#### Gestellte Aufgabe:
Gib den Abschnitt aus dem Artikel über Mieterrechte wieder, beginnend mit „Armer Friedhelm Adolfs.“ und weiter bis einschließlich „sonst noch Ärger?“. Benenne dabei „Zigaretten“ in „Zigarren“ um.

#### Quelle:

╭──

Was dürfen Mieter?: Duschen immer, Stöhnen nimmer
Nach der rechtmäßigen Kündigung eines Rauchers ist die Verunsicherung groß: Was darf ich als Mieter überhaupt? Was ist verboten? Ein Überblick.
Armer Friedhelm Adolfs. Heftig hat er sich juristisch gewehrt, gebracht hat’s ihm nichts. Gerade bestätigte das Düsseldorfer Landgericht in zweiter Instanz, dass der 75-jährige Rentner bis Jahresende seine Wohnung räumen muss. Weil er im Mehrfamilienhaus jahrelang geraucht und nicht gelüftet hat. Sind Zigaretten nun sogar in der eigenen Wohnung tabu? Und womit riskieren Mieter sonst noch Ärger?
Rauchen. Kann einem auch künftig keiner untersagen. Allerdings muss man verhindern, dass Qualm ins Treppenhaus zieht und so die Nachbarn stört. Genau das hat der Düsseldorfer Rentner versäumt. Hätte er regelmäßig gelüftet und seine Aschenbecher geleert, wäre die Kündigung unwirksam gewesen.

╰──

#### Gespeicherte Daten:
╭──

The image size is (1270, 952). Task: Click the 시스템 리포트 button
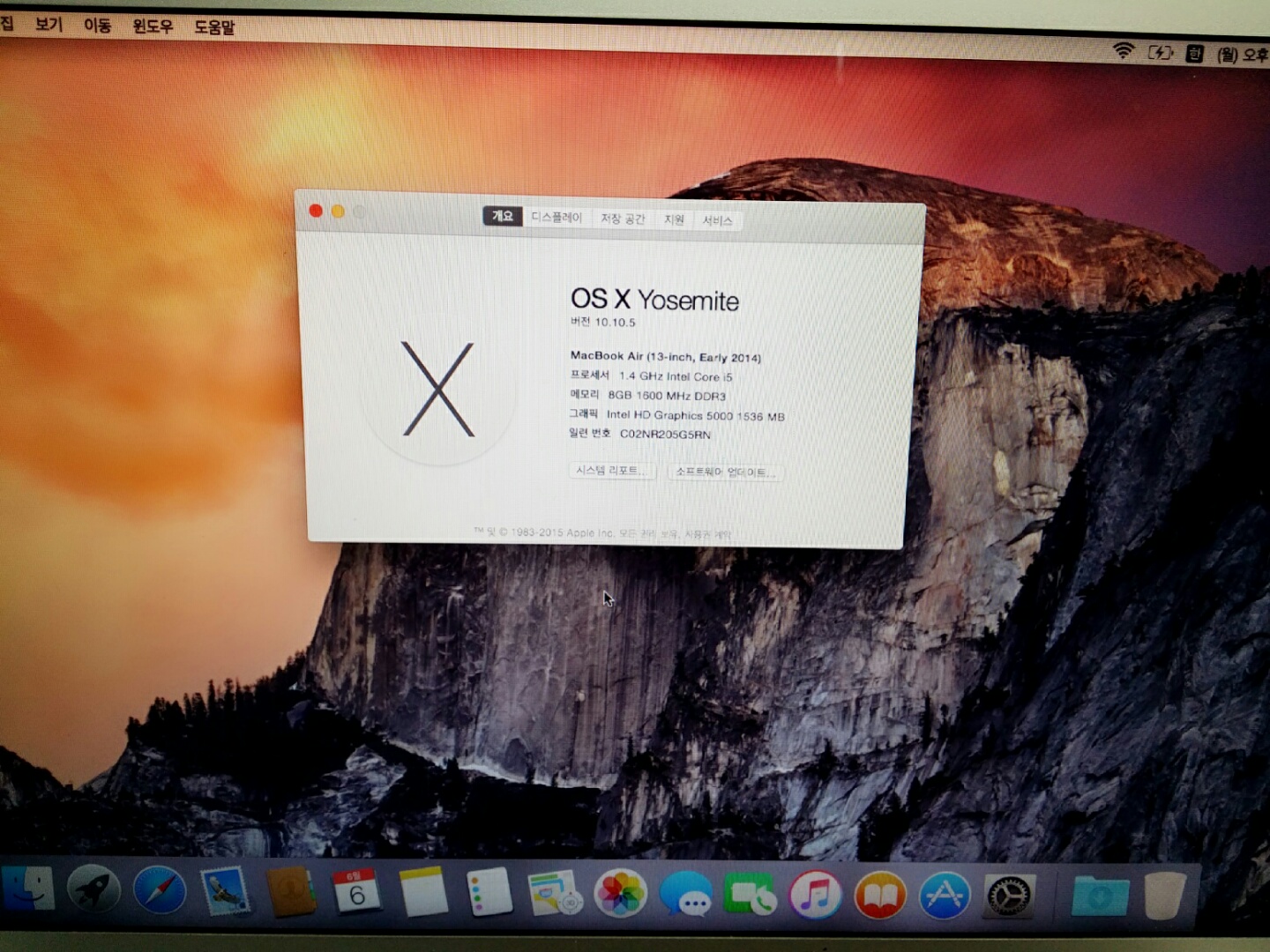pos(611,471)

╰──

#### Erledigte Aufgabe:
Armer Friedhelm Adolfs. Heftig hat er sich juristisch gewehrt, gebracht hat’s ihm nichts. Gerade bestätigte das Düsseldorfer Landgericht in zweiter Instanz, dass der 75-jährige Rentner bis Jahresende seine Wohnung räumen muss. Weil er im Mehrfamilienhaus jahrelang geraucht und nicht gelüftet hat. Sind Zigarren nun sogar in der eigenen Wohnung tabu? Und womit riskieren Mieter sonst noch Ärger?